Much of this forest is converted to low-grade farmland unable to support the farmers who settle it. The burning of fossil fuels puts into the atmosphere carbon dioxide, which has resulted in global warming and the climate crisis. This increase of average global temperatures is already causing shifts in forest and agricultural production areas, rising sea levels, coastal flooding, changing rainfall patterns, and disrupting national economies. Industry and agriculture have put toxic substances into the human food chain and into underground water tables beyond reach of cleansing.”
“But the Ministry of Environment clears every proposal for all development projects, you are just being dramatic”, they retorted, “ you are being an alarmist”.
“That is the problem the Commission highlighted almost 33 years ago.” he added, “The existence of such agencies gives many governments and their citizens the false impression that these bodies are by themselves able to protect and enhance the environmental resource base. Those responsible for managing natural resources and protecting the environment are institutionally separated from those responsible for managing the economy. The real world of interlocked economic and ecological systems will not change; the policies and institutions concerned must.”
“The Commission also highlighted that the other great institutional flaw in coping with environment/development challenges is the governments’ failure to make the bodies whose actions degrade the environment responsible for ensuring that their policies prevent that degradation.” he said firmly.
“Most of the institutions facing those challenges tend to be independent, fragmented, working to relatively narrow mandates with closed decision processes.” he continued. His words rang an uncomfortable truth. Even the 17 Sustainability Development Goals were independent, fragmented, working to relatively narrow mandates with closed decision processes.
“The Commission actually saw possibility for a new era of development, one that must be based on policies that sustain and expand the environmental resource base.” she interjected, “It served an urgent notice based on the latest and best scientific evidence – that the time has come to take the decisions needed to secure the resources to sustain this and coming generations. It did not offer a detailed blueprint for action, but instead a pathway by which the peoples of the world may enlarge their spheres of cooperation”
She looked hard at them as she underlined “No wonder we remain focused on the short term ignoring not just the Short Now or the lifetime of a child born today, but also the coming generations.”
“So, what are you proposing?” they sounded more subdued now.

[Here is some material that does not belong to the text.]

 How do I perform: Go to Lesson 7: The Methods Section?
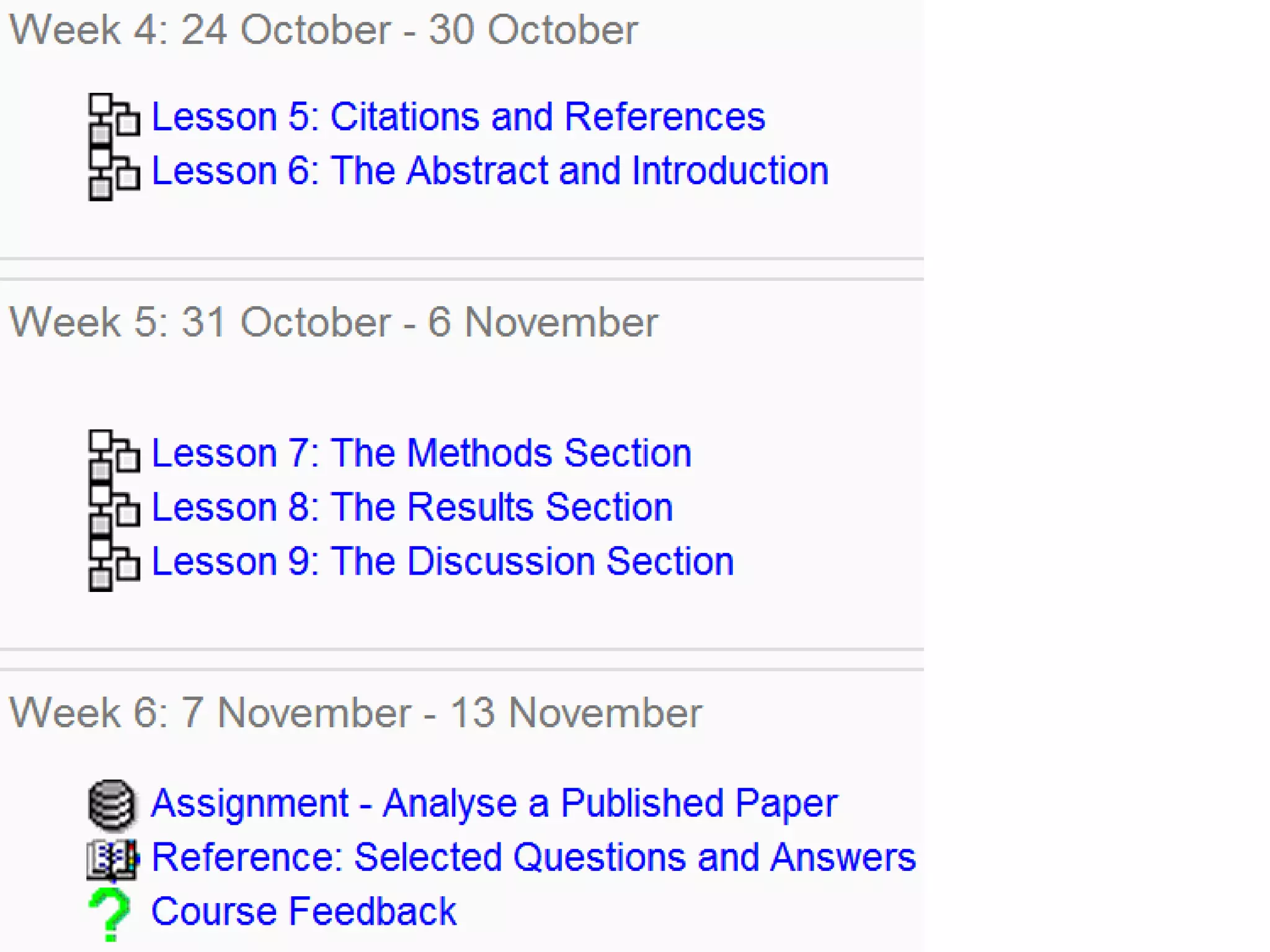(421, 453)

“We must restructure our institutions to recognize their interdependence, have integrated agendas, and work to mandates that further the common purposes of the systems that they are a part of with decision processes open to all actors within their systems” he concluded.
There was pensive silence.
Perhaps, the Brundtland Commission’s message to reshape our agendas and institutions would become our common purpose now, he wondered. After all that is one of the most important ways that we can change the system, isn’t it?